Wyman, born in Los Angeles to a mother who was a diehard Cubs fan, originally sent this missive to O'Malley in 1955, two years before the final Brooklyn season:
Dear Mr. O'Malley,
On numerous occasions the City Council has voiced its interest in obtaining a Major League Baseball club for the local populous. We have been authorized by the Los Angeles City Council to discuss the matter with you.
Very truly yours,
Rosalyn Wyman
"It took nine months, and I was pregnant," she said. "But I just kept plugging away and plugging away. We got a deal."
Los Angeles got the Dodgers. They won a quick World Series, in 1959 over the White Sox, and again in '63, when they swept the mighty Yankees in four.

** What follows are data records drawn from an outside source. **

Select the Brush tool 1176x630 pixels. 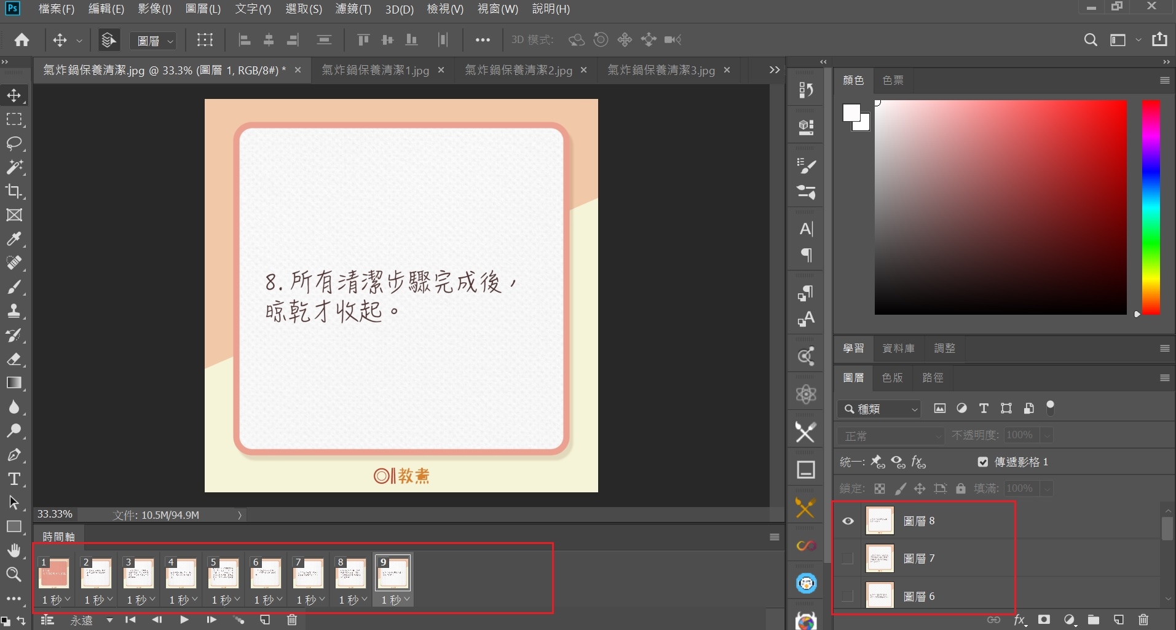[14, 287]
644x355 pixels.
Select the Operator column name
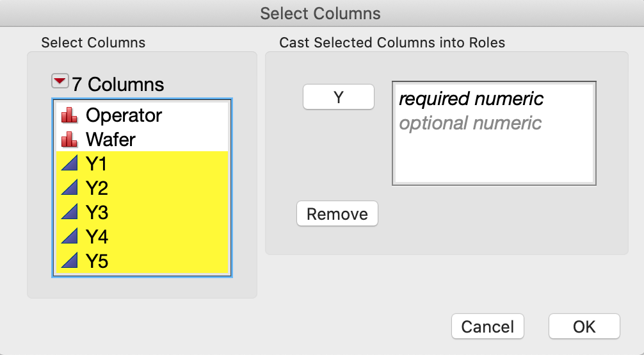point(124,116)
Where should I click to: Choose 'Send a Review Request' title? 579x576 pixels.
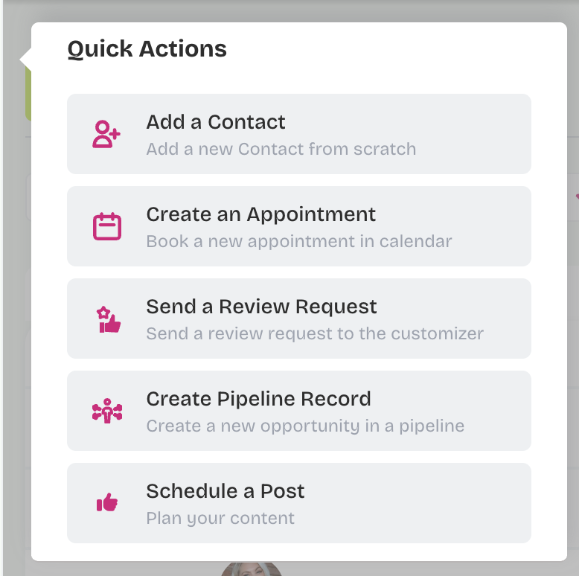point(261,307)
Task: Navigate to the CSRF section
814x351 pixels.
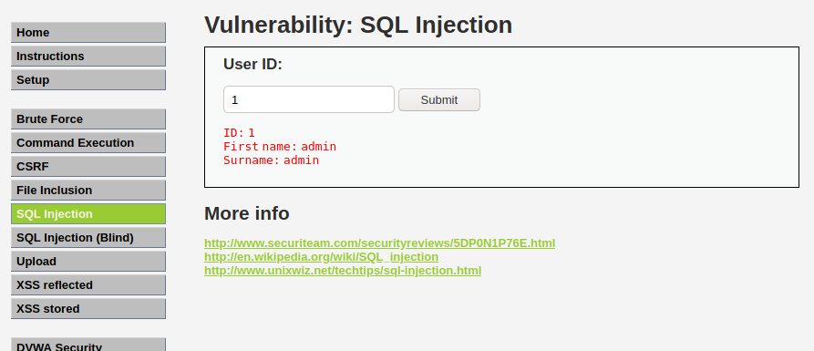Action: coord(88,167)
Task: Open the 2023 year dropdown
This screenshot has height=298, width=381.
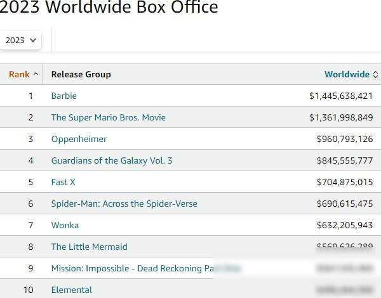Action: [x=20, y=40]
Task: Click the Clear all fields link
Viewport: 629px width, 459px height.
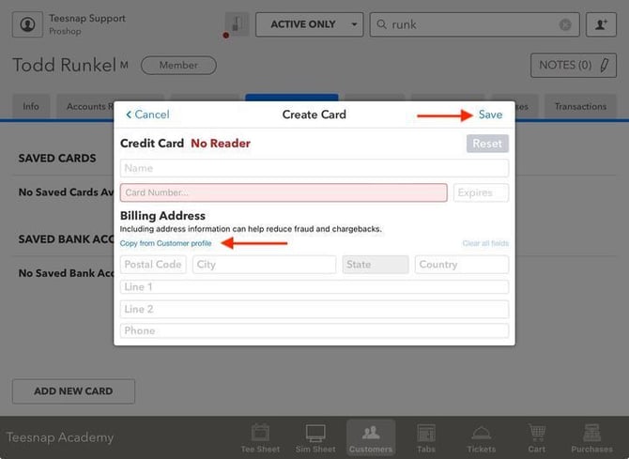Action: pyautogui.click(x=485, y=243)
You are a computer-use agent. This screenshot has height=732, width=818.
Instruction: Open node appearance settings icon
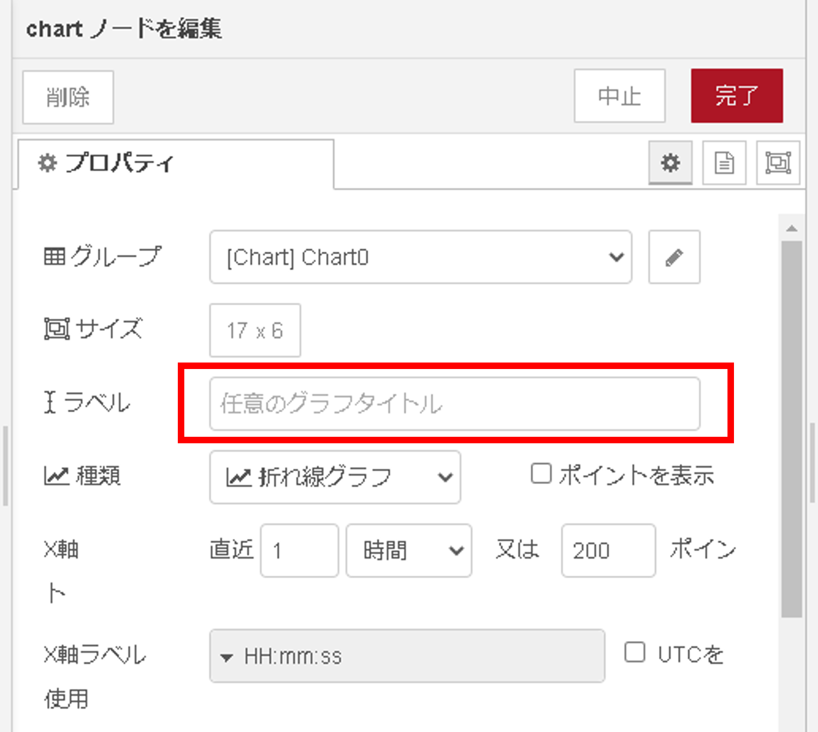(x=778, y=163)
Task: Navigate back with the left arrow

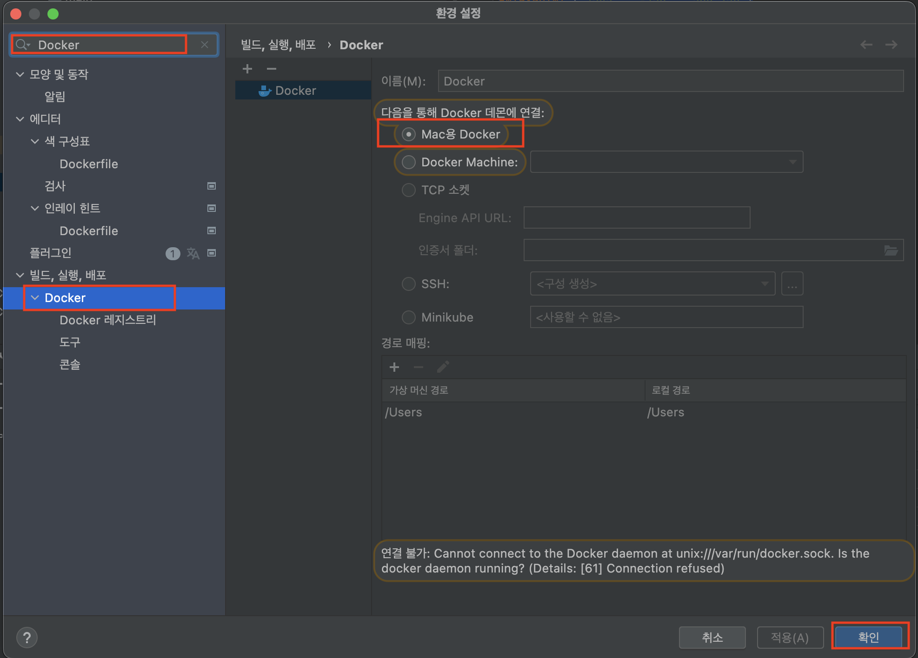Action: point(866,45)
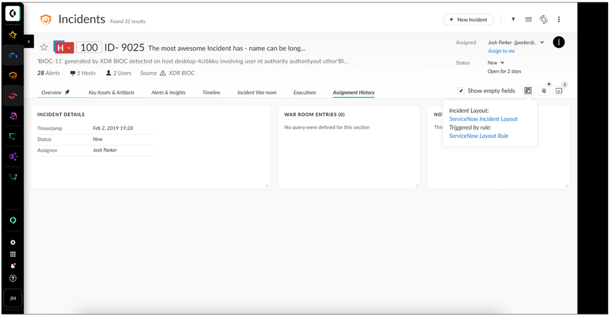Screen dimensions: 610x317
Task: Open the three-dot menu in header
Action: point(559,20)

Now here Wyman was, chatting with longtime fans near the Dodgers' dugout as the first World Series Game 7 in Dodger Stadium history was about to begin. Imagine that.
"Brooklyn fans still don't like me 60 years later," she said. "I can go to a dinner party today and somebody will say, 'She took the Brooklyn Dodgers.' They hate me. But you know, I said, 'What a dumb city. They not only lost one team, they lost two teams.' How dumb can you be?
"I'm 87 now. They honored me last week on the field. As the last words, they said, 'She just turned 87.' And they showed me in my Dodger cap that I wore when I was 27."
What did it mean to have the World Series here, ending this way, 60 years later?
"I'll tell you what it means," Wyman said. "This city, this is one of the things that this city is all for. The first year the Dodgers came, we were horrible. The second year, when Vin Scully said, 'And now we go to Chicago' [or the World Series], horns blew in the San Fernando Valley, in downtown LA, all over. It was the first team that really brought the sound together.
"And now it's kind of like Christmas. Everybody at Christmas is nice. Now everybody says, 'Go Blue' or 'Go Dodgers.' Everybody is into it. It's so good for this city. I want to win, but even if we don't win, it has been great for this city, with what's going on in America, to have this right now, in my city, and to be a part of it."